The European Court of Justice (ECJ) has ruled that passengers on connecting flights must be compensated if they arrive at their destination at least three hours late, even if the original flight was not delayed more than three hours.

The ruling specifically upholds the right to compensation for late arrival at the final destination even if the original flight was not delayed beyond the limits laid down by EU law.

The ECJ judgment was in response to a case brought by Air France appealing an award of damages to passenger Luz-Tereza Folkerts. She was booked to fly from Bremen to Asunción, via Paris and São Paulo. The departure of her Air France flight from Bremen to Paris was delayed approximately two-and-a-half hours. As a result, Folkerts missed her onward Air France connection to São Paulo. She was then re-booked onto a later flight to São Paulo, but missed the connecting flight to Asunción. She eventually arrived in Asunción 11 hours after the arrival time originally scheduled.

Air France was ordered to pay damages, including €600 ($784) under EU regulation, but instead brought an appeal on a point of law before the German Federal Court of Justice, which referred it to the ECJ.

The ECJ decision argued that passengers whose flights are delayed may be compensated, even though the regulation expressly grants a right to compensation only when flights are cancelled, if they reach their final destination three or more hours after the scheduled arrival time. Fixed compensation (€250, €400 or €600 depending on the distance of the flight) is determined on the basis of the last destination at which the passenger’s arrival will be delayed after the scheduled time. This amount can still be reduced by 50% in accordance with the regulation, if the delay is less than four hours for a flight of more than 3,500 kilometers.

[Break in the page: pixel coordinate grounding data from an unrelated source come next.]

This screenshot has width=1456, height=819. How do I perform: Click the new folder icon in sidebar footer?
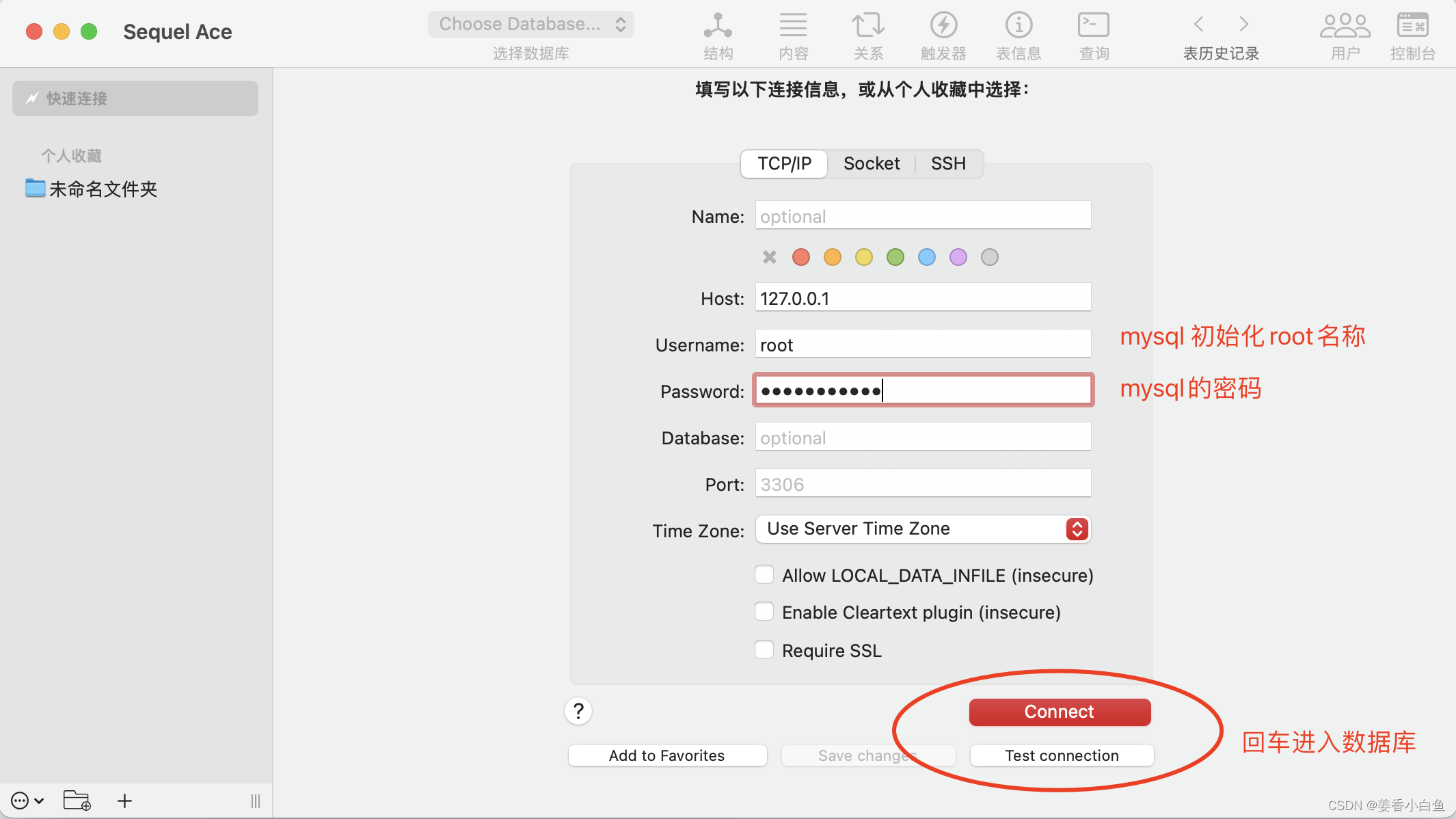[x=77, y=801]
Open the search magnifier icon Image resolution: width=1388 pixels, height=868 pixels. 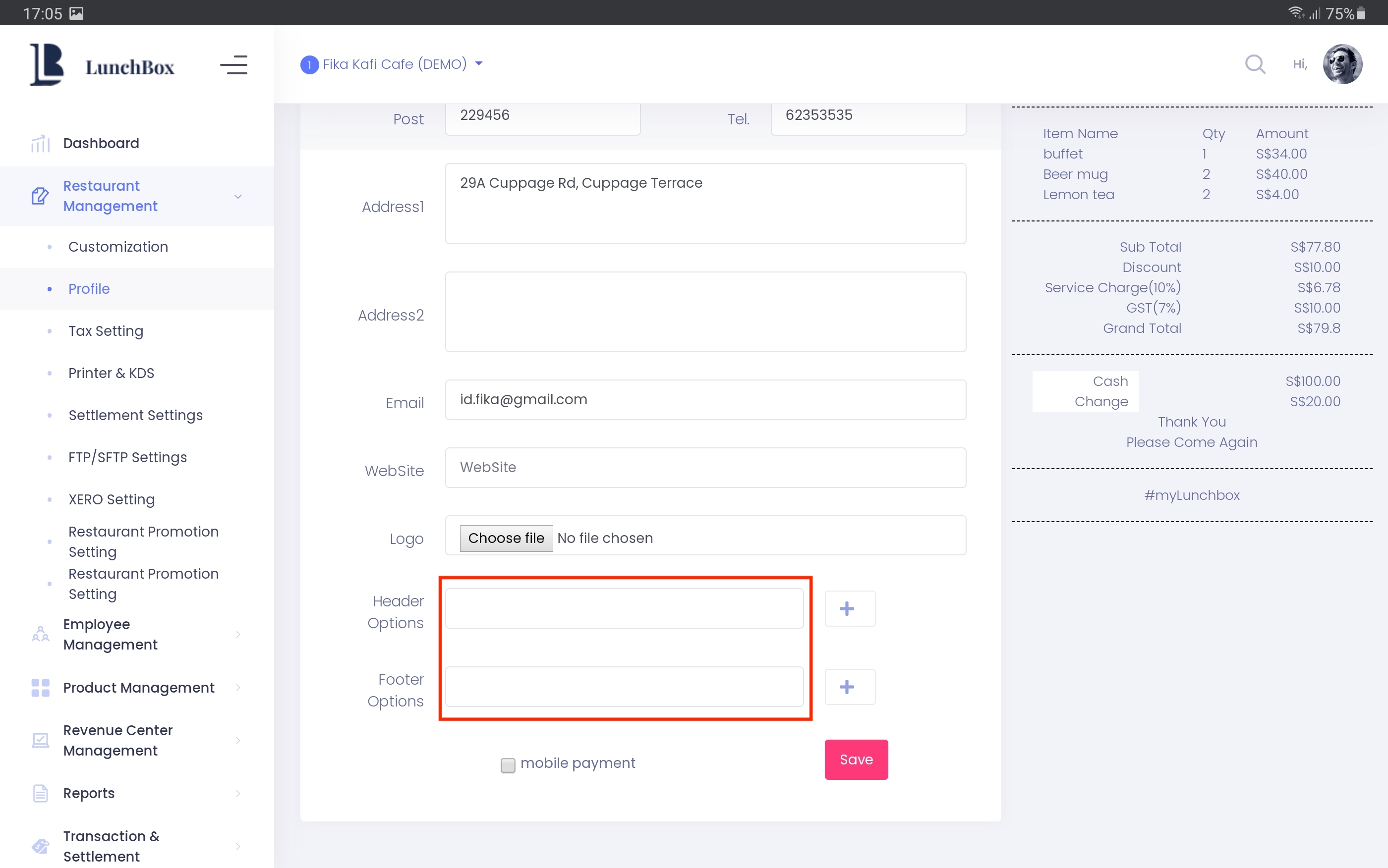pyautogui.click(x=1255, y=64)
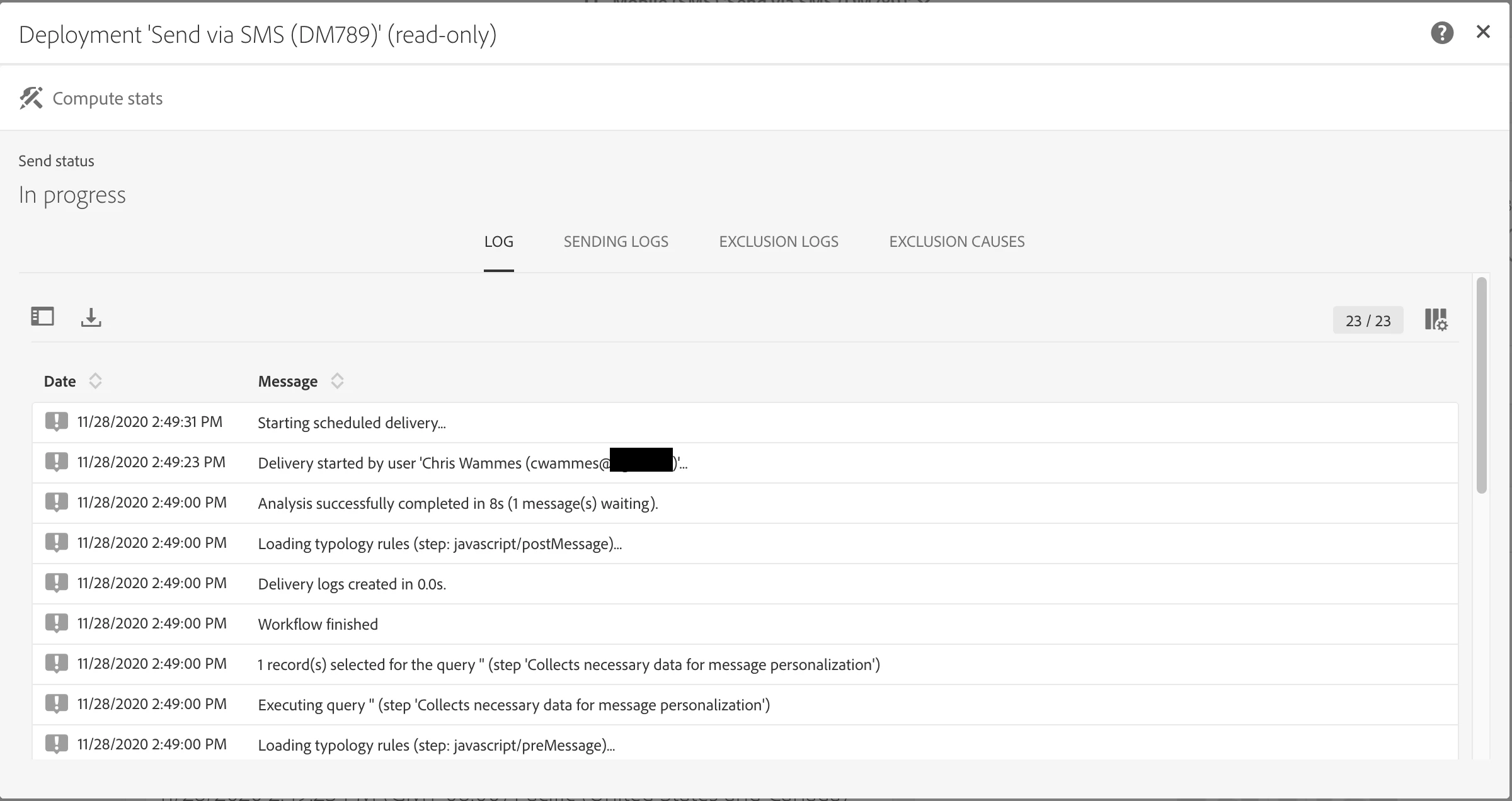The height and width of the screenshot is (801, 1512).
Task: Sort log by Date column arrows
Action: click(x=95, y=380)
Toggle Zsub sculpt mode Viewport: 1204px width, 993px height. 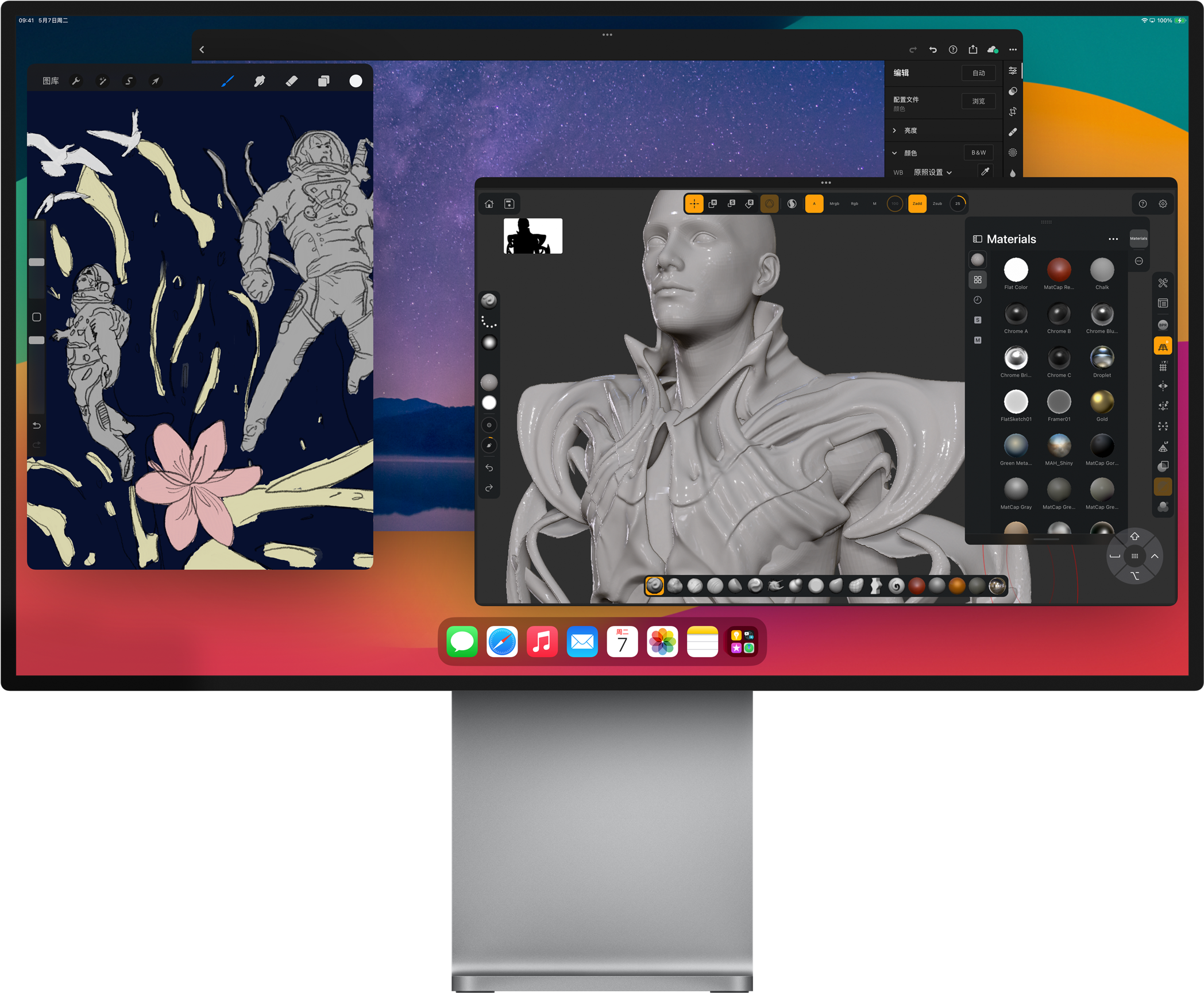pyautogui.click(x=937, y=204)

In its judgment, the ECJ pointed out the purpose of the regulation is to grant minimum rights to air passengers when they are denied boarding against their will, when their flights are cancelled, and when their flights are delayed. It said that passengers whose flights are delayed by three hours or more should be entitled to similar compensation as passengers whose flights have been cancelled because “they suffer an irreversible loss of time and, hence, a comparable inconvenience.”